Палец стоял на ефрейторе Кондратьеве.
— Почему?
— Потому что у тебя против него два дела и ни одного положения. Пятерых вывел — есть свидетели. За своими вернулся — есть свидетели. Где сам — нет.
— Поступок от этого не меняется.
— Не меняется. Бумага меняется. Я напишу «представляется ефрейтор Кондратьев», а в строевом списке он кто? Убит? Ранен? В плену? Пропал? Пущу так — вернут весь лист, и бесспорные вместе с ним.
— Значит, сперва надо найти тело.
— Или живого. — Окунев потёр переносицу. — Дай к этой строке отдельные показания троих, которых он вывел. Узнается судьба — приложим и пустим следом.
— Может не узнаться.
— Знаю. Потому не зачёркиваю.
Он отогнул угол обратно и положил список между нами. Строка Кондратьева осталась на месте, не проведённая дальше и не вымаранная.
Я положил рядом наградную бумагу за Пруссию. Старое дело шло ко мне год, возвращалось, переписывалось, обрастало подписями — и всё-таки дошло, потому что каждый раз можно было подтвердить, где я был и что сделал. Поступок Кондратьева подтверждали трое, а самого его не было ни в одном разряде. На первой же ступени бумага требовала не подвига, а положения человека после него.
— Уточнить, — сказал я. — Это, выходит, дознать, что он мёртв.
— По большей части так и выходит, — сказал Окунев. — Мёртвого можно приложить к делу свидетелем чужих глаз. Пропавшего приложить не к чему.
Он сказал это без жестокости. Так говорят о двери, которая заперта не тобой и ключ от которой тебе не дали.
Я взял список. На миг рука легла на клапан сумки: футляр внутри пришёлся как раз под ладонь.
Я застегнул клапан плотнее. Крест остался внутри, не открытый и не приколотый, — не за этот берег, за прежний.
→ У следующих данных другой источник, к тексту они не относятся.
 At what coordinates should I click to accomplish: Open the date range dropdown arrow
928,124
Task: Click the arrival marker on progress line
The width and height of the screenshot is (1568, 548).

— Показания соберу сегодня, — сказал я.
— Собери. Строку держу у себя.
Окунев убрал лист отдельно, не в исходящие и не в корзину.
— Есть будешь? У меня каша.
— Буду.
Мы ели кашу за той же дверью на козлах. Про крест больше не говорили. Про Кондратьева тоже: всё, что можно было сделать до вечера, уже было сказано.
• • •
Вечером, когда часть улеглась и в саду стало тихо, я придвинул огарок и достал чистый казённый лист.
Рядом положил то, что за день не сходилось в одну бумагу: михеевский список с пустой строкой Кондратьева, перечёркнутую маршрутную полоску, опись восьми целых и трёх початых лент, отметку о пустой закладке. Из старой книжки выписал станцию, железнодорожную горловину, пять снарядов на ствол. На другом листке были склады, которые мы сожгли сами, потому что не могли ни вывезти, ни раздать.